Opportunity and optimism are important not to lose sight of amongst the dire data with Indonesian language. Schools can foster meaningful studies of Indonesia in schools. This requires school leadership and teacher capacity to be creative and inventive and understand contemporary orientations to teaching about/with/through Indonesia in order to realize more engaging programs and experiences. Forthcoming updates from ACARA to the Australian Curriculum including with Intercultural Understanding and Asia and Australia’s engagement with Asia also present an opportunity for schools to refresh their focus on studies and links with Indonesia. However, it will be important to support schools in moving beyond the common cultural ‘F-words’ of engagement: food, flags, festivals, and fashion. One successful program that addressed this was the Indonesian Language Learning Ambassadors (ILLA) run by AEF from 2017-2019. This supported Indonesian nationals studying education in Australian universities with the opportunity to spend 3 hours per week in a school over 5-6 weeks. There were 148 Ambassador-School partnerships created, with 89% of teachers stating that their students were more motivated to continue their Indonesian language studies as a result. The relationships, sustained connections, and integration made a measurable difference to all participants.

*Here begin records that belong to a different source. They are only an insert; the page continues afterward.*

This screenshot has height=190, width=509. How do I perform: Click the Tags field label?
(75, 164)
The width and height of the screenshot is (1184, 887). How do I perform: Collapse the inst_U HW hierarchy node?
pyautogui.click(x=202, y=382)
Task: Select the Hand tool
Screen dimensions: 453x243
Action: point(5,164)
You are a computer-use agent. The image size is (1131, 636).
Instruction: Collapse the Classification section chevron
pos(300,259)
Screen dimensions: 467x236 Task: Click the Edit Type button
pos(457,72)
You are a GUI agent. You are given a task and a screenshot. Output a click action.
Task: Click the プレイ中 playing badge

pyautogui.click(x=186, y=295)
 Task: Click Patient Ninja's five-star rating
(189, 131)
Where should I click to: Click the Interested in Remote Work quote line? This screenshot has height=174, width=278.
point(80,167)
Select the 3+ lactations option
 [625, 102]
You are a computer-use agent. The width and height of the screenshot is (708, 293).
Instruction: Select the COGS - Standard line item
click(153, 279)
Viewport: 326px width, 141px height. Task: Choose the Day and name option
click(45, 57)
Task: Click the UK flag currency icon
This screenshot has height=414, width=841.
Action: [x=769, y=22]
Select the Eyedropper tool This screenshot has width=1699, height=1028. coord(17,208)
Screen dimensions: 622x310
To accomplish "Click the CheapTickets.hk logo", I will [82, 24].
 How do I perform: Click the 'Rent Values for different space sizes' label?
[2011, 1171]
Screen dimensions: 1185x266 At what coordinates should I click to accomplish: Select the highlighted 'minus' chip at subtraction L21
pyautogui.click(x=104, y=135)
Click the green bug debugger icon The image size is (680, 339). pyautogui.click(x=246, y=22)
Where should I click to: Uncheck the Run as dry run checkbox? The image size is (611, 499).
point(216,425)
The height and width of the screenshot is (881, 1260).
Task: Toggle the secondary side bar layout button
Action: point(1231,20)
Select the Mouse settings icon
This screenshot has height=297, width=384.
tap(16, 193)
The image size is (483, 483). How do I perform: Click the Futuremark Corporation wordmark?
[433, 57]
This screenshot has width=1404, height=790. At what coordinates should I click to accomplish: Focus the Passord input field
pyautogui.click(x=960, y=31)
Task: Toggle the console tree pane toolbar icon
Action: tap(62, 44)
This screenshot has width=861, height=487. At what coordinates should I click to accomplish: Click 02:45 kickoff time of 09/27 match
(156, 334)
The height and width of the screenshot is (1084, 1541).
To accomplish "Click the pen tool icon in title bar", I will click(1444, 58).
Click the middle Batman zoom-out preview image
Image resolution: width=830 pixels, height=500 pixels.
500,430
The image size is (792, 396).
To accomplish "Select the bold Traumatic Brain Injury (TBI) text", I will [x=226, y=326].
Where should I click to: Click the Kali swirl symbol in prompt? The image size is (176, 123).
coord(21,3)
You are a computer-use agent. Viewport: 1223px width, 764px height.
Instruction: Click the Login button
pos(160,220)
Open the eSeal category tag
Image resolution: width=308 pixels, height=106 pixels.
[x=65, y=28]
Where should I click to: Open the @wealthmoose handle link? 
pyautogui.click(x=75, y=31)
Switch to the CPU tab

"The students have gained more learning experience by listening and meeting more Indonesian people. They would develop better understanding about multi-culturalism. Not all students have been exposed to the Indonesian community in the area where they live in."


A final consideration within the myriad of ways education can blend between Indonesia and Australia is through the support of other organisations. The Australia-Indonesia Youth Association (AIYA) offers a range of events and network opportunities across Australia with passionate young Australian and Indonesian professionals. Similarly, the National Australia-Indonesia Language Awards (NAILA) have continued to foster communication and language exchange opportunities and awards across education. In Victoria, the Government established the Victorian Young Leaders to Indonesia program in 2019 and is planning to evolve the offering as a result of the pandemic. This has also been the transition approach for ACICIS (Australian Consortium for ‘In-Country’ Indonesian Studies) who have been scaling up the numbers of tertiary students, and some schools, seeking experiences in Indonesia over a number of years, and are now offering a series of digital services and programs. These are all indicators of the great creativity and commitment that education services and sectors are making to address the need for fostering and sustaining ongoing strong relationships between Australia and Indonesia.

In the words of Karl Krause at Scott’s Head, “…the real vision of what we’re doing which is to produce Australian people who are able to engage with Indonesia in the future and are able to communicate with others in that region for our mutual benefit.”[13]

RECOMMENDATION:

Substantially increase investment in school partnerships between Australian and Indonesian schools.